In May 1947, she returned to the Far East for three months on the China station, two weeks of which were spent off Qinhuangdao, on the Bohai Sea, observing Communist Chinese forces.

Perkins returned to California in October and in January 1948 sailed to the Marshalls for the atomic bomb test series "Operation Sandstone". Overhaul followed her return to San Diego in June and on 4 January 1949 she departed the west coast for another tour off the China coast. Arriving at Qingdao on 7 February, she was redesignated DDR–877 on 18 February. Scheduled exercises soon began, but, in addition, she was called on to lift foreign residents of Tsingtao to Hong Kong as Communist forces took over the former city in May. In June she battled her first typhoon, and after visiting Singapore in August, she returned to San Diego.

===1950-1959===
Engaged in training exercises off the west coast and yard overhaul for the next year, Perkins, reassigned to DesDiv 11, sailed west again in mid-August 1950. She served on SAR station in the central Pacific, returned to the west coast in October, and on 2 February 1951 got underway for the embattled coast of Korea. Between March and September she performed screening and plane guard duties for the carriers of TF 77 and carried out gunfire support and shore bombardment missions with TF 95. On 25 September Perkins arrived at Yokosuka, Japan from the bombline and the next day continued on toward the United States. In June 1952 she returned to Korea. She spent July entirely on the bombline, shifted briefly to TF 77, then steamed south for duty on the Taiwan Patrol. By 8 September she was back on the bombline. On 15 October, while covering minesweeping operations preparatory to an amphibious feint against Kojo, 35 mi north of the battlefront, one of her crew was killed and 17 were wounded by two near misses from Communist shore batteries. Only slightly damaged, she continued her combat activities and for the remainder of her tour alternated gunfire support operations with carrier escort duties.
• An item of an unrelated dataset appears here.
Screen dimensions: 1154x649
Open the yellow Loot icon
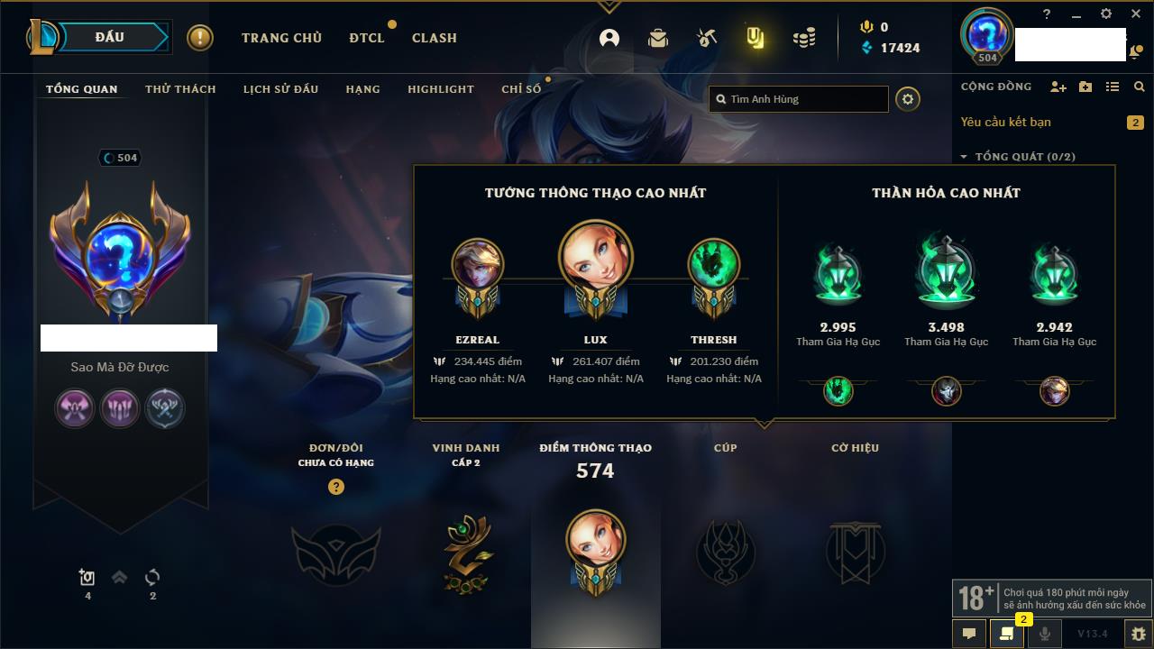coord(755,38)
At the end of the year Perkins returned to the United States. In July 1953 she completed a six-month overhaul and in August she returned to the Far East. There six months she patrolled off the Korean coast and Taiwan Strait and participated in exercises from Japan to the Philippines. After that deployment Perkins continued to rotate between duty with the 7th Fleet in the western Pacific and operations with the 1st Fleet off the west coast. In July 1956 she contributed to the information gathering effort of the International Geophysical Year (IGY) by "chasing" weather balloons and in September 1959 helped TF 77 forestall overt hostilities during the Laotian crisis.

=== 1960-1973===
In March 1962 she entered the Long Beach Naval Shipyard for Fleet Rehabilitation and Modernization (FRAM). Redesignated DD-877, on 30 September, she emerged from the Mark II overhaul and conversion in December with a new superstructure configured for QH-50 DASH. The "new" destroyer spent the next ten months exercising off the west coast and in mid-October 1963 resumed annual deployments to WestPac, her first mission to conduct operations with the carrier in the South China Sea. Continuing to alternate 7th Fleet and 1st Fleet duty tours into 1970, each of Perkinss WestPac deployments returned her to the South China Sea where, off the coast of Vietnam, she served as plane guard for carriers on "Yankee Station" in the Tonkin Gulf, participated in "Sea Dragon" and "Market Time" operations, patrolled on search and rescue duties and carried out naval gunfire support missions during the conflict.

=== Argentine service===

Perkins was decommissioned and stricken from the Naval Vessel Register on 15 January 1973, transferred to Argentina. She was renamed ARA Comodoro Py (D-27), and served in the Argentine Navy. She was stricken in 1984.

On 15 June 1987, Comodoro Py was sunk as a target off Mar del Plata by a torpedo fired from the Argentine Navy .

== Awards ==
Perkins earned three battle stars during the Korean War.